Bettie Cross founded the Stitchers two decades ago and the 96-year-old is still head of the group, now preparing for its 20th annual Baby Shower. It is set for noon May 15 in the church’s Fellowship Hall.

This year, Reformation Lutheran Church in Galloway Township will be joining the group at the shower, where the ladies will hand over everything its members have made and collected for distribution to mothers in need.

“We’re prolific; we do a lot of stuff. As you can see, we’re always busy doing stuff,” Cross said during a recent visit.

The Baby Shower benefits the maternity unit at Shore Medical Center as well as any other new mothers in need.

The Stitchers create handmade items for babies, such as blankets, hats and wraps, that they distribute to attendees during the free luncheon, which is served to nurses from Shore and guests.

The group also collects items through the church congregation and is seeking new clothing (size preemie to 2T), diapers, knitted and crocheted clothing and blankets.

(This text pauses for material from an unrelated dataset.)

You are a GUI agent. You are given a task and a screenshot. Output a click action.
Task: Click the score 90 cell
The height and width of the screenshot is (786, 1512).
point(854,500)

The deadline for donations is May 10 at the church. 

“It’s for any baby that goes home and their parents don’t have anything to take them home in,” Cross said.

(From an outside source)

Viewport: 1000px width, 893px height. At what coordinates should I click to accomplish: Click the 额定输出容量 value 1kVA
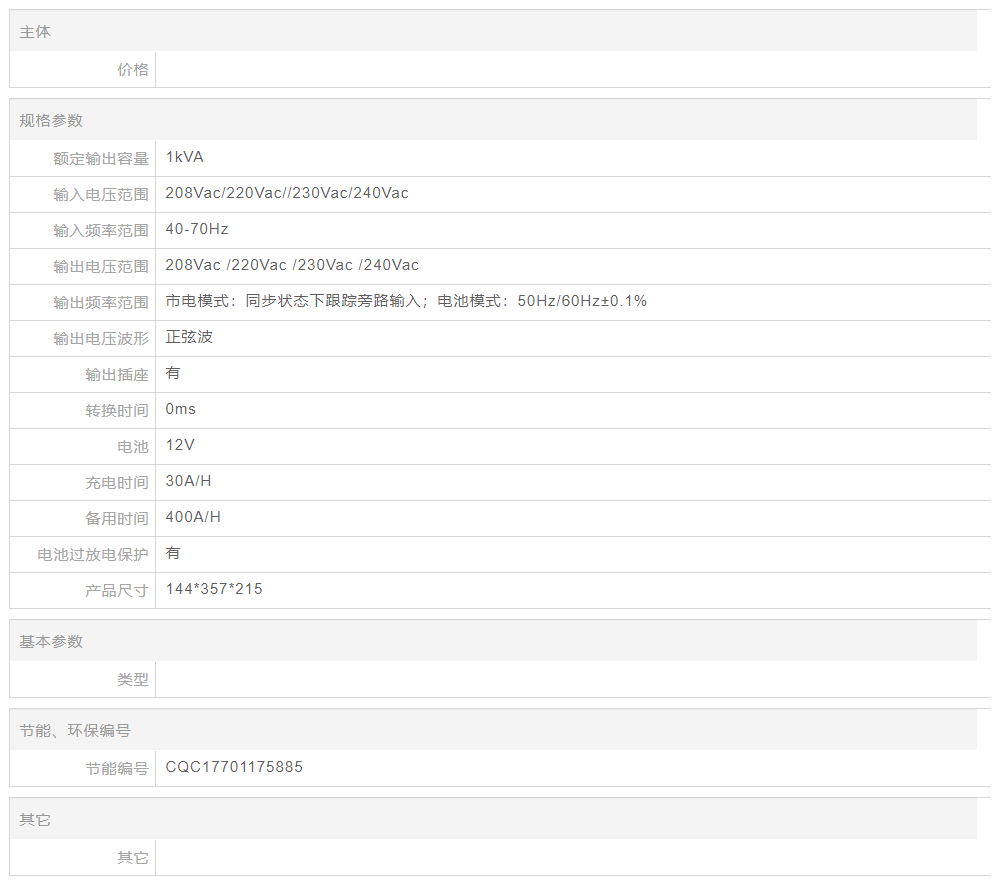click(x=185, y=157)
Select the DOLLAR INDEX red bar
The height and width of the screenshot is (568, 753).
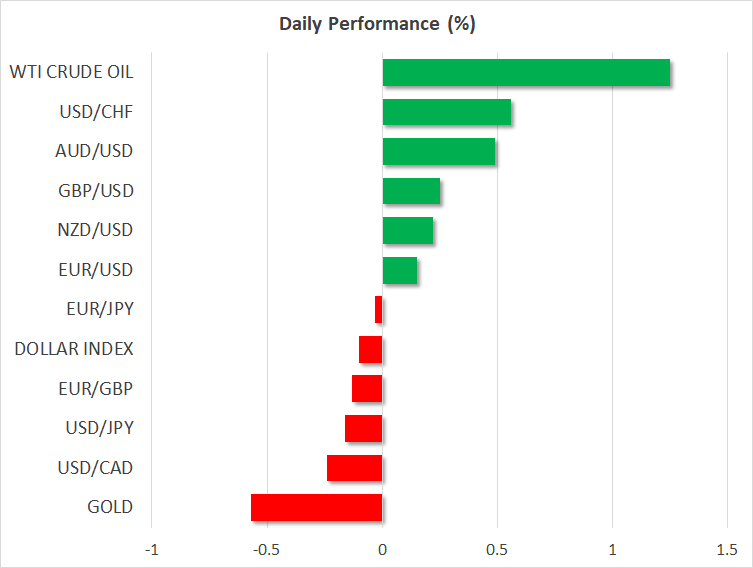tap(371, 349)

She started the group after talking to a nurse at Shore Medical Center who told her they had to send a newborn baby home in the leather jacket of the mother’s boyfriend. 

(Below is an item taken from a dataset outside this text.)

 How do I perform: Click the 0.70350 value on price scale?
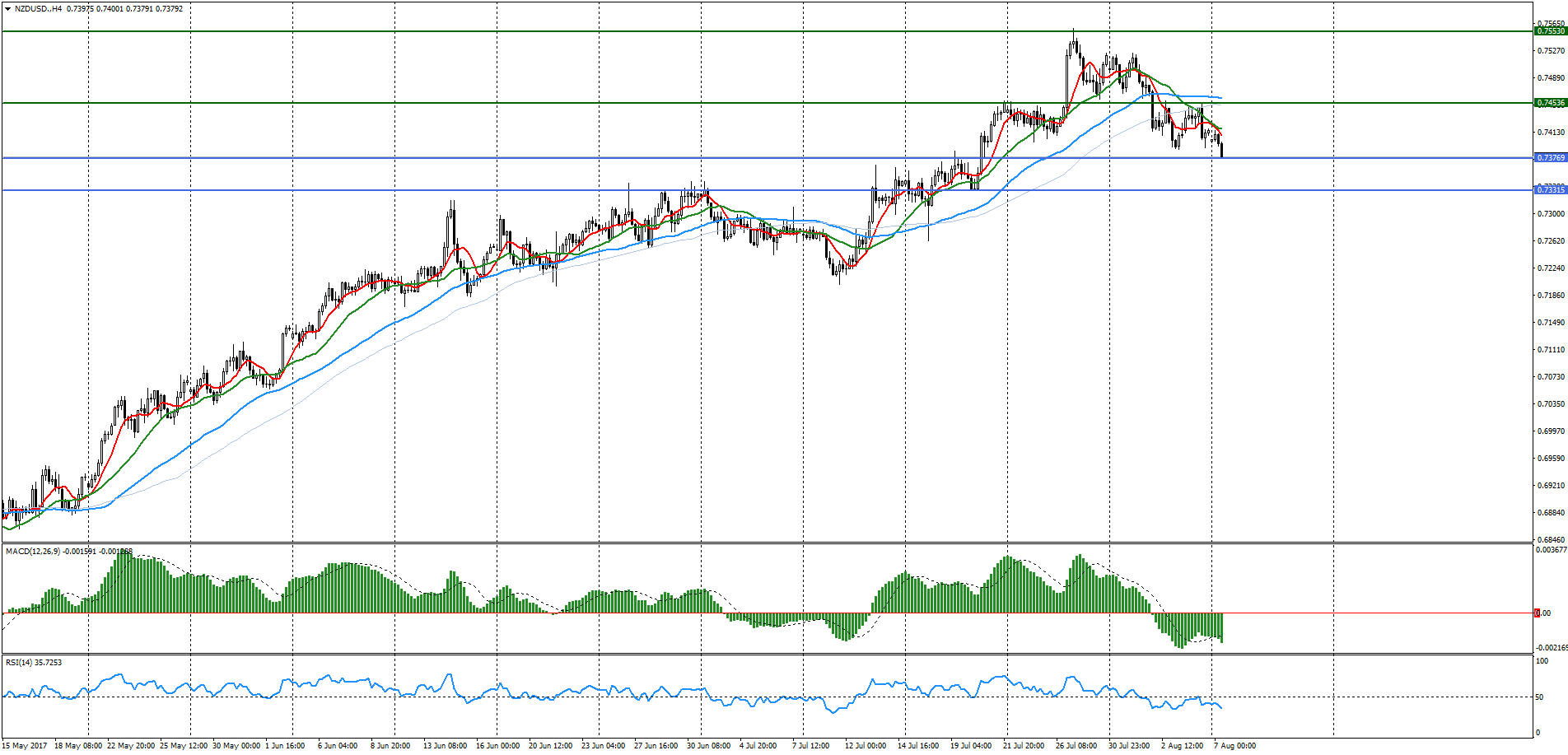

“When I heard that story, I just said that’s not right. That shouldn’t happen. And so I blew my stack to my husband, and he had said to me, ‘talking about it isn’t going to do anything, so do something about it.’ So that’s why we started to do this,” Cross said.

While the group meets at the church, members do not have to be part of the congregation to participate. In fact, several have joined through friends and many live outside the city.

After two decades, Cross continues to work hard at keeping the group productive “because I just feel it’s a good way to give back and to make people happy.”

She said one day she was in line at a local supermarket with a young girl and a new baby.

“I recognized the blanket that they had it wrapped in, because it’s a pattern that I’m the only one that ever uses, and so I asked her where she got it,” Cross said. “She said some ladies in the hospital gave it to her but that it came from somewhere else. I said, ‘you want to know where they came from?’ and then I told her and she got tears in her eyes and I got tears in mine. She said it was the only blanket she had.”

In addition to the annual Baby Shower, the group supports the Seamen’s Church Institute out of Port Newark through its Christmas at Sea donation drive, makes hats for indigenous children and lap robes for the veterans home in Vineland.

“The men and women who are on the big cargo ships around the world, they come into port and a lot of times they don’t have a chance to get off of the ship very often. So we provide them with hats and scarves and neck cowls and sometimes sweaters or slippers and ditty bags with puzzle books in there, cards, toiletries,” Johnson said.